Syllabi and More

 

ENG 607

The CUltures of Energy: US and World 

Fall 2017

The introductory graduate seminar explores the dynamic interdisciplinary field of the Cultures of Energy or Energy Humanities, with an emphasis upon the methods of literary and cultural studies. This is a reading course, meaning that there are extensive expectations for weekly reading or film viewing.
Syllabus.
 

ENVS 203

InTRODUCTION TO ENVIRONMENTAL STUDIES: HUMANITIES

Spring 2019

In this course we learn about what the humanities are, as an interdisciplinary field, and how humanities methods and research contribute to environmental thought and action. The class involves reading and research but also creativity and innovation. It is a lab in which we will think together about the possible futures of our stressed planet and how to harness imagination in the service of a livable world.

Syllabus.

 

Life Overlooked Collaborative Pedagogical Project

 

Life Overlooked is the "citizen humanities" new media project co-developed by Stephanie LeMenager, Joni Adamson, Catriona Sandilands, Patricia Ferrante and others through the Andrew W. Mellon HfE (Humanities for the Environment) Observatory and refined by students at the University of Oregon, York University, and the Arizona State University.

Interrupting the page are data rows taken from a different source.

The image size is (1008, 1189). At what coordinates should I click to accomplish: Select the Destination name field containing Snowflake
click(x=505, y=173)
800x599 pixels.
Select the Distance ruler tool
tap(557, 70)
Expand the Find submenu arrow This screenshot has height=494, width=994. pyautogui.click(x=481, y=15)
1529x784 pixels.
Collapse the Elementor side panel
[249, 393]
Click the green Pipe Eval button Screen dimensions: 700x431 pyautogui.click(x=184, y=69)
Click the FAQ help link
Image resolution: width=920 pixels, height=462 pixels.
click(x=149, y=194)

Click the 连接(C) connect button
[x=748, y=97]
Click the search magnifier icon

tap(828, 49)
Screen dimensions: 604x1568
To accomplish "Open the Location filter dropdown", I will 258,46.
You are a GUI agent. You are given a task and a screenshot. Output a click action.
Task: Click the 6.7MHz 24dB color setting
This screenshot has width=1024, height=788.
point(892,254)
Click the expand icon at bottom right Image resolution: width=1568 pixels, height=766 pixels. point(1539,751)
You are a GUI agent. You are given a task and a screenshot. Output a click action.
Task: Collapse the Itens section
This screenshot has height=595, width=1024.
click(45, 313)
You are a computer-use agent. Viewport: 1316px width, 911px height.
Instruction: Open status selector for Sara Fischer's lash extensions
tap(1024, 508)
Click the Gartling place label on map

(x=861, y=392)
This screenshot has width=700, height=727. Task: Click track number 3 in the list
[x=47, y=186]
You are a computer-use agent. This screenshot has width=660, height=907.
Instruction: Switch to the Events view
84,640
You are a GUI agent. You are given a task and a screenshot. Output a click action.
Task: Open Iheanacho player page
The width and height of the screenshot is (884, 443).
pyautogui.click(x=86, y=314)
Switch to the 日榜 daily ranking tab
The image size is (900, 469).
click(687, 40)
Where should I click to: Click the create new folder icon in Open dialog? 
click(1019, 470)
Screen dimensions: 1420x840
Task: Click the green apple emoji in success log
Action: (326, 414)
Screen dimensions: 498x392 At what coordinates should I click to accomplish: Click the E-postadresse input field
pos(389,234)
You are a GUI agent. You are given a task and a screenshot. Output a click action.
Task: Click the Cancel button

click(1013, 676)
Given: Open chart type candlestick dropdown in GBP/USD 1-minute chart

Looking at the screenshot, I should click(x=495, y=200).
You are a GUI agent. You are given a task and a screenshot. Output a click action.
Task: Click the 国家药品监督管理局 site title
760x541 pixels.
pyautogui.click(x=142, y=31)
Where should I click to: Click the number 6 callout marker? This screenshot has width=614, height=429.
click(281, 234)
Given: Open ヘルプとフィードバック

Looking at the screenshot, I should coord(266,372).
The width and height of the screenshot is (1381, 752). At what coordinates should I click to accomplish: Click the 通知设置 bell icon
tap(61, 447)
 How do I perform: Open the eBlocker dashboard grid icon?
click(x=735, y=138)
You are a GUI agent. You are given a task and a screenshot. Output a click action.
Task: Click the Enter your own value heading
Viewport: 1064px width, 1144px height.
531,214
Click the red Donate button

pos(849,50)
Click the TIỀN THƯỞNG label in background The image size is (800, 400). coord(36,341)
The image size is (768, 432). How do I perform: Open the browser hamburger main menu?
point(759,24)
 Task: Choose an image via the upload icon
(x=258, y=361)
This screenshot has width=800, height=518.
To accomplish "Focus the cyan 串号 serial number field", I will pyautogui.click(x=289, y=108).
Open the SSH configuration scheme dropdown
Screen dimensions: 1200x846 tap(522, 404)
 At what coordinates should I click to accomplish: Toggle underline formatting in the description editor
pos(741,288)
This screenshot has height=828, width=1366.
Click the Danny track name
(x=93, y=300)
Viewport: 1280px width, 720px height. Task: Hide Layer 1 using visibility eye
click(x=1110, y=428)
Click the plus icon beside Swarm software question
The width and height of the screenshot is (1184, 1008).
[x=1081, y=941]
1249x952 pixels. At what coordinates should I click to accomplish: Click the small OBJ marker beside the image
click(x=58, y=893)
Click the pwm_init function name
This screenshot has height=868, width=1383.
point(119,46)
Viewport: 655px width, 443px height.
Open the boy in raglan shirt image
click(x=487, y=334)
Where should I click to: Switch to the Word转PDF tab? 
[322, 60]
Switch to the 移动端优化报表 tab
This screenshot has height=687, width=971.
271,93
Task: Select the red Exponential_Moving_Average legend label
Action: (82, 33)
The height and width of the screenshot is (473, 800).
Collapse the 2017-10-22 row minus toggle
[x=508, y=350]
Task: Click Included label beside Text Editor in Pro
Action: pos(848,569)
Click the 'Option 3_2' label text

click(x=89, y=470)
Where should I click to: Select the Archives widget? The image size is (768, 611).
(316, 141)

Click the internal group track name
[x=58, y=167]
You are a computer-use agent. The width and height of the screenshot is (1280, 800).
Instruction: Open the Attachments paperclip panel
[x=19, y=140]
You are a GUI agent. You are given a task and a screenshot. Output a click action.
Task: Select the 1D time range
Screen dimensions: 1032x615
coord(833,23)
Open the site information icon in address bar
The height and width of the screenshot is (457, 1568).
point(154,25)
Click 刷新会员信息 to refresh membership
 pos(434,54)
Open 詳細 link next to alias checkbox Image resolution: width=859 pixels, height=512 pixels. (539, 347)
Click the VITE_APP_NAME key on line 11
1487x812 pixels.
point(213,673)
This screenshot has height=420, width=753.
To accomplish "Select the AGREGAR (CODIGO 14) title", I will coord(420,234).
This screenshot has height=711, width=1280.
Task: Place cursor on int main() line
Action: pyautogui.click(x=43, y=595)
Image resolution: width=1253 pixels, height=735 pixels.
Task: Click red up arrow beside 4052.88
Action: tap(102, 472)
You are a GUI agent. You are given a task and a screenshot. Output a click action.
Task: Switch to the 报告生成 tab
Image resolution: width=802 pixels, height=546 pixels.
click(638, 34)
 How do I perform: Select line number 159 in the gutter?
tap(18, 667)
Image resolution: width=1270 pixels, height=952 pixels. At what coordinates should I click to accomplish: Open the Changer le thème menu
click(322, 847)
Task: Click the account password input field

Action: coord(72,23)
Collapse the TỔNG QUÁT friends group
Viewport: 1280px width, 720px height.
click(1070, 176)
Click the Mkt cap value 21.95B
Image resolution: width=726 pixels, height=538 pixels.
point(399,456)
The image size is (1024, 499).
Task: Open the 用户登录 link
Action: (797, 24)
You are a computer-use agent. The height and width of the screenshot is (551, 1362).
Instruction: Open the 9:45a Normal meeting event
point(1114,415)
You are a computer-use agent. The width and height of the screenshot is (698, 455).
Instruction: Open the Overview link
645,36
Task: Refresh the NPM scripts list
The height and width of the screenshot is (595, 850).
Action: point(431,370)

Read about Life Overlooked here.

Center for Environmental Futures Field Schools

2017-ongoing

Site-Specific Environmental Humanities research and pedagogy

Since September 2017, Stephanie LeMenager, Marsha Weisiger, and a host of other University of Oregon faculty (including Gordon Sayre, Steven Beda, Sarah Stapleton, Lucas Silva, Ryan Jones, and Emily Eliza Scott) have accompanied graduate student-scholars on site visits to Oregon’s public lands. On site, we have conducted extensive oral histories (46 to date as of October, 2019), explored local museums, historical monuments, geological features, forests, deserts, and the locations of ecological transition and stress. As employees of Oregon’s flagship public university, we attempt to understand the places in which our students, their families, and our nonhuman kin live, and to invite the varied expertise of the humans and other animals of our region into our own processes of study, research, and writing.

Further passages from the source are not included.